Interesting factoid: Minorcan Indians from the tiny island of Menorca off the coast of Spain settled in North Florida in the 1770′s. It is thought they picked up the Datil Pepper from Cuba or the West Indies on their way to Florida.
All about Chili
Chile Pepper Facts
By Eric Vinje, Cosmic Chile
- Two of the founding fathers of America, George Washington and Thomas Jefferson, are both known to have grown chilies.
- Capsaicin is a colorless, pungent, crystalline compound, C18, H27NO3.
- The shorter the molecular chain, the hotter the pepper.
- Chili and chile are both the pungent fruit of the capsicum, also called chile or chili pepper. But chili is a shortening of chili con carne, a ground beef dish that incorporates chili powder or chili peppers. And Chile, capitalized, is a country.
- The heat from a chile pepper is concentrated in the interior veins or ribs near the seed heart, not in the seeds as is commonly believed (the seeds taste extra hot because they are in close contact with the hot veins).
- Chilies can make foods safer – they are known to reduce harmful bacteria on foods.
- The burning sensation that makes chile peppers so appealing to culinary thrill-seekers comes from capsaicin or more accurately a collection of compounds called capsaicinoids.
- More than 140 varieties of chili peppers are grown in Mexico alone.
- 1 out of every 4 people on the planet eat chilies every day.
- Too much heat? Do not drink water – capsaicin, which is an oil, will not mix with water but instead, will distribute to more parts of the mouth.
- Capsaicin has been associated with many cures that include lowering blood pressure, reducing cholesterol and warding off strokes and heart attacks, speeding up metabolism, treating colds and fevers, preventing cancer and pain control.
- Capsaicin is a flavorless, odorless chemical concentrated in the veins of chiles and peppers.
- When spicy foods are consumed, the common reaction of the body is to sweat, particularly on the forehead. The technical term for this is gustatory perspiration.
- Low in calories, chile peppers contain more vitamin A than carrots (especially red chiles).
- Capsaicinoids irritate the trigeminal nerve cells (the pain receptors in the mouth, nose and stomach), releasing the chemical messenger “Substance P.” This causes the brain to produce endorphins, the morphine-like natural painkillers that give the body a sense of well-being. The “runner’s high” is caused by these same endorphins.
- The official state vegetables of New Mexico are the chile and Frijoles (pinto beans).
- Chilies help you lose weight by increasing your metabolism.
- Chilies make it easier to stick to a healthy diet because the food has more flavor.
- Chilies can have an aphrodisiac-like effect on people.
- Ounce for ounce, green chile has more vitamin C than citrus fruits.
- One teaspoon of hot sauce may provide 100% RDA for Vitamin A.
- Chiles are the second most common spices in the world, following salt.
- If, when a chile pepper is cut open, the veins have a yellowish orange color in that area, it usually indicates the pepper will be a potent one.
- New Mexicans consume more chilies per capita than any other group in the United States.
- The chili pepper was first cultivated by the people of Central and South America around 3000 BC.
- The Mayans rubbed hot peppers on their gums to stop toothaches.
- For hotness, size matters.

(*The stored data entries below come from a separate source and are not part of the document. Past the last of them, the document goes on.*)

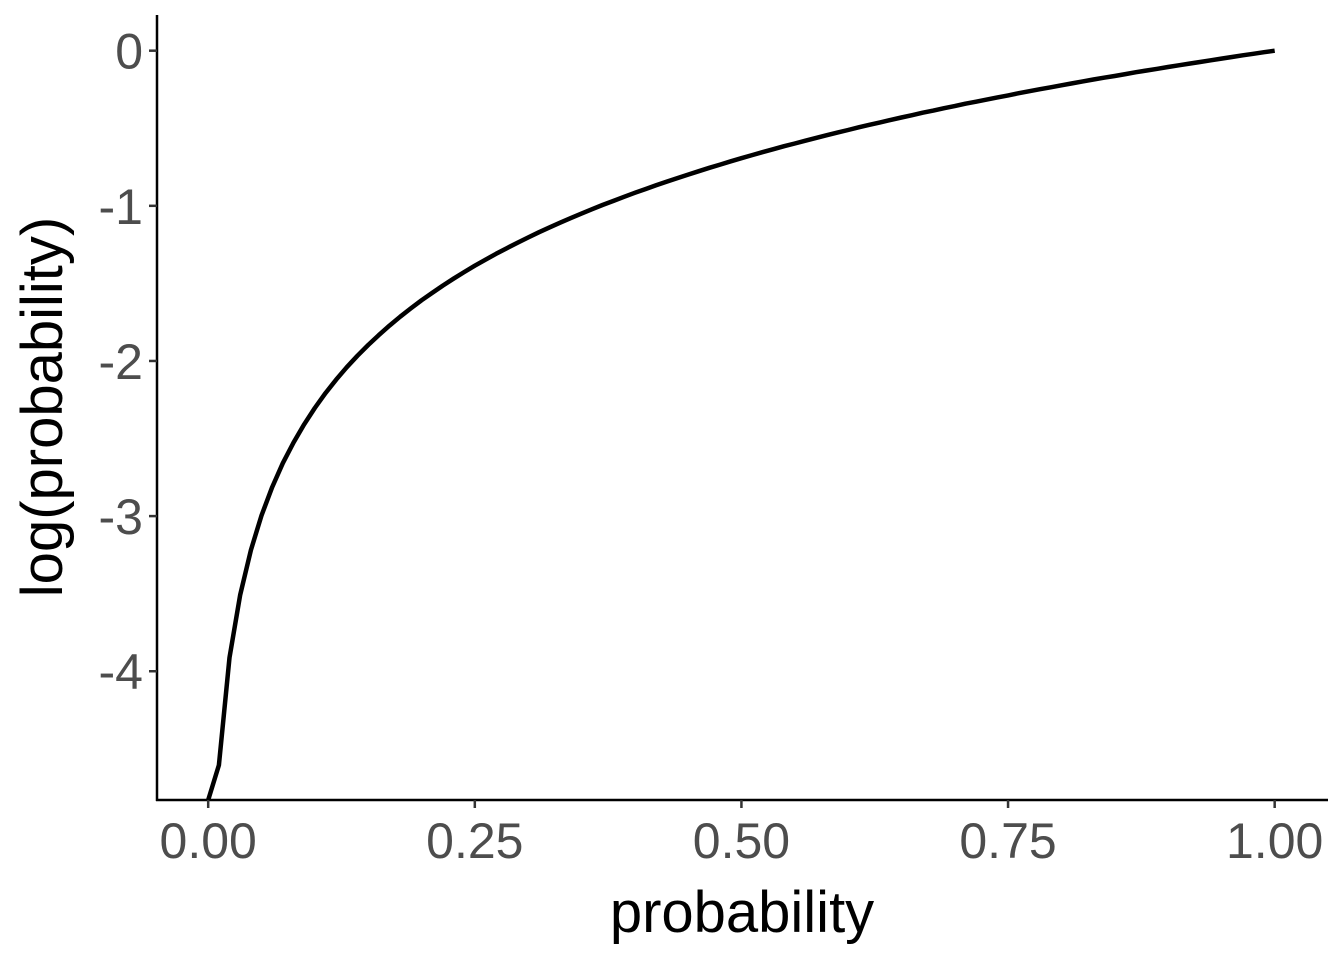  Describe the element at coordinates (121, 207) in the screenshot. I see `y-tick-label: -1` at that location.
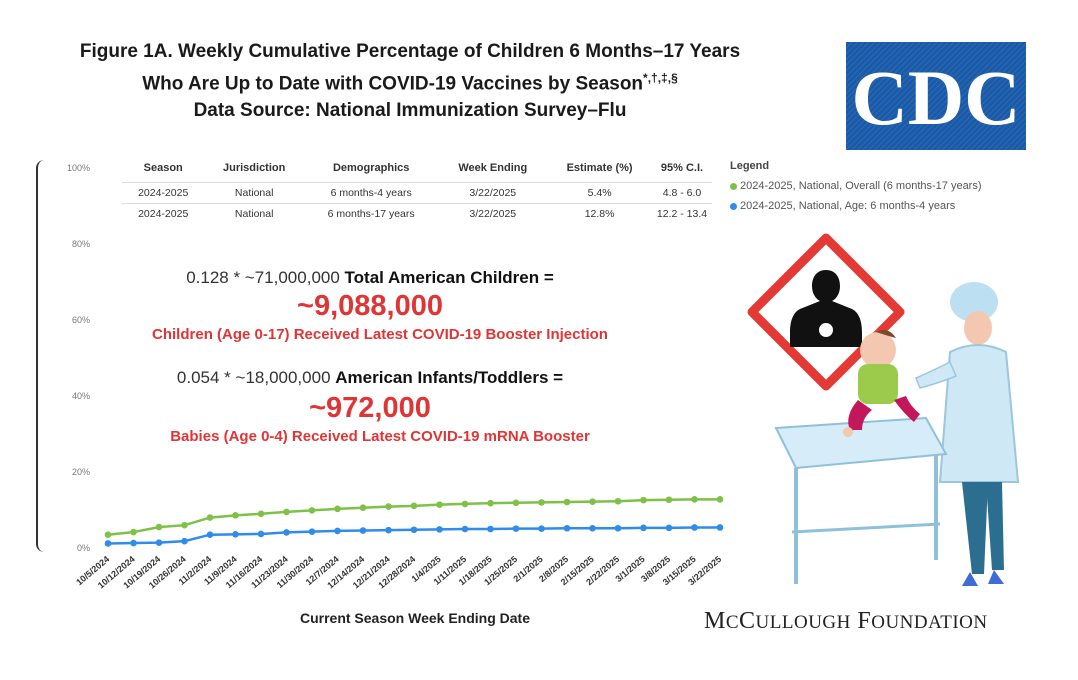 This screenshot has width=1078, height=680. I want to click on chart-bracket, so click(42, 356).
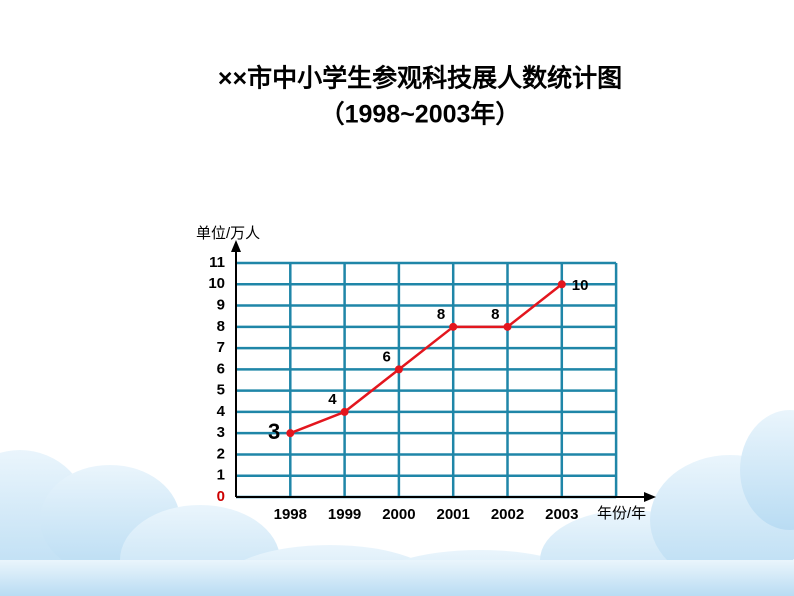 This screenshot has width=794, height=596. I want to click on x-axis-label: 年份/年, so click(622, 514).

In general, the smaller the pepper, the hotter it will be. All the world’s most potent peppers are under three inches long.
- Chile peppers are cholesterol free, low in sodium and calories, rich in Vitamins A and C, and a good source of folic acid, potassium and Vitamin E.
- The scientific journal Toxicon reported that drinking a quart and a half of Louisiana-style hot sauce will cause death by respiratory failure if your body weight is 140 pounds or less.
- Chilies are fruits not vegetables.
- People who eat chiles are generally healthier.
- The first European to “discover” chili peppers was Christopher Columbus in America in 1493. Within a century, chili peppers’ popularity had spread worldwide.
- The Incas believed that eyesight was improved by eating chilies.
- In Mexico, a soup laden with chilies is a typical hangover cure.
- Chilies curb your appetite, especially for fatty foods and sweets.
- To date, the hottest chile pepper in the world, according to the Guinness Book of World Records is the “Red Savina” Habanero. It measured an amazing 577,000 Scoville Units.